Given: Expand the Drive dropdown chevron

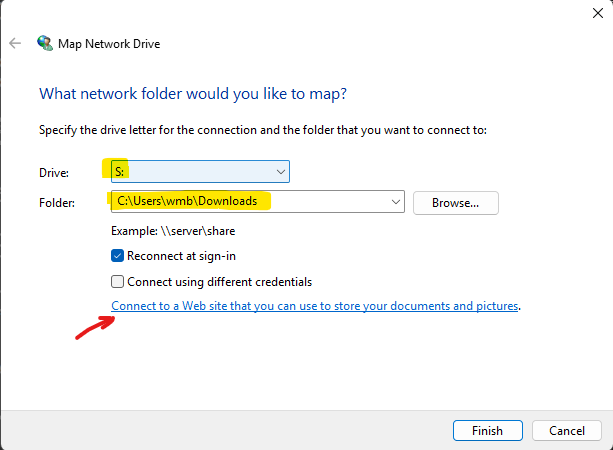Looking at the screenshot, I should tap(280, 172).
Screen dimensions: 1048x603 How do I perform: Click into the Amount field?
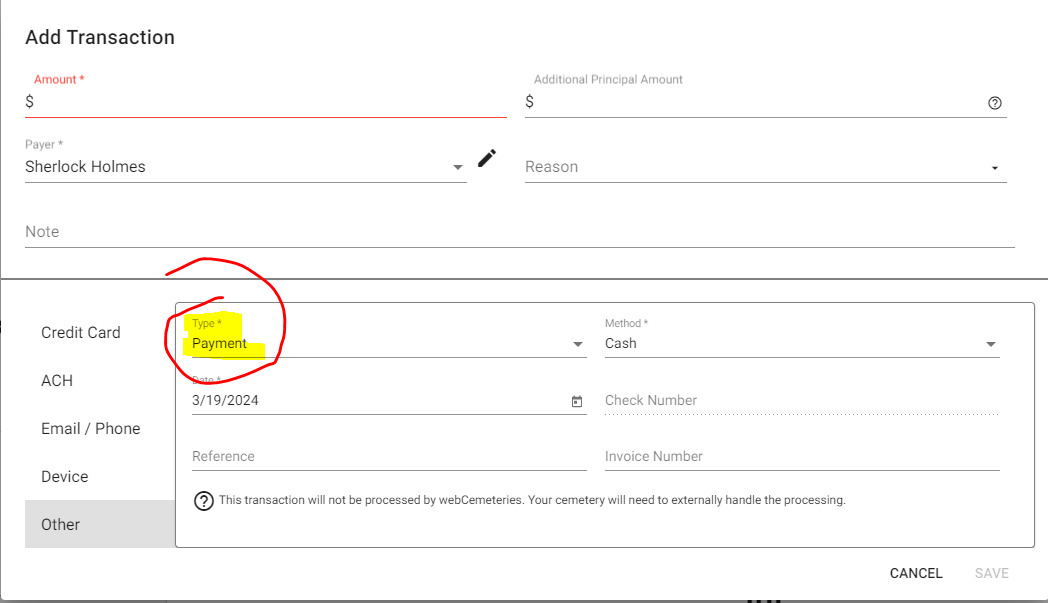pyautogui.click(x=270, y=102)
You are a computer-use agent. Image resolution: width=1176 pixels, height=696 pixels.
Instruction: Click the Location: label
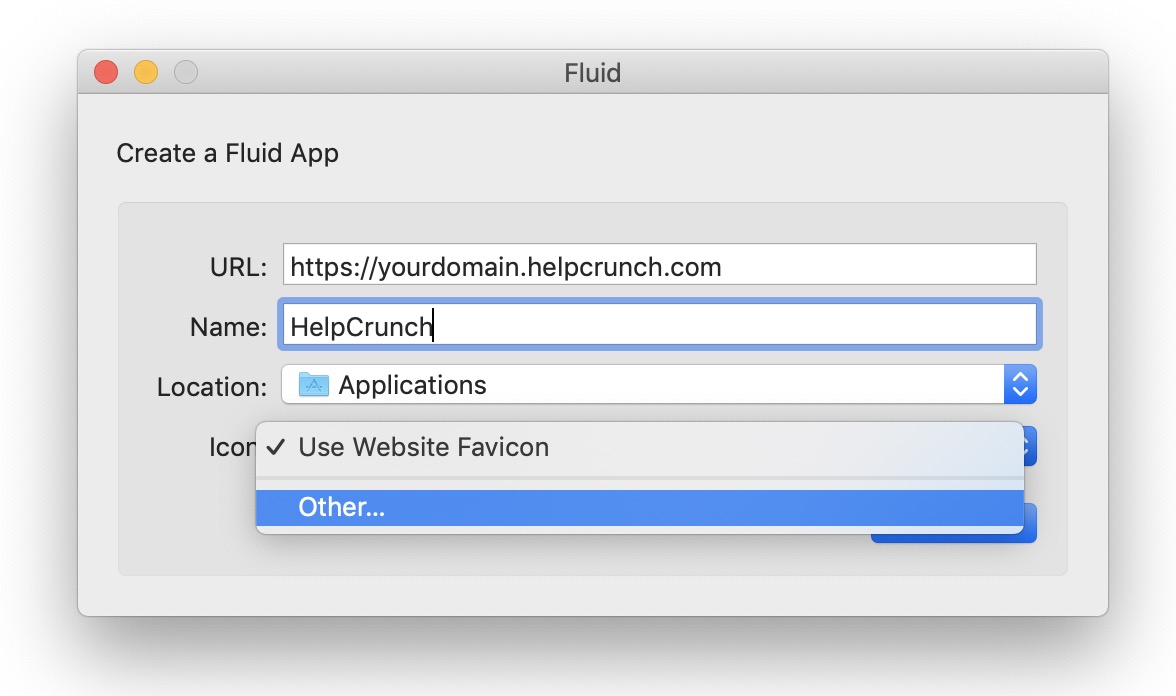pos(212,387)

◆ **What needs to be done**: Copy the listing exactly. Leave the pictures out.

◆ **Response to this exercise**:
Given: Expand the Drive dropdown chevron

Looking at the screenshot, I should tap(280, 172).
Screen dimensions: 1048x603 How do I perform: Click into the Amount field?
pyautogui.click(x=270, y=102)
You are a computer-use agent. Image resolution: width=1176 pixels, height=696 pixels.
Instruction: Click the Location: label
pos(212,387)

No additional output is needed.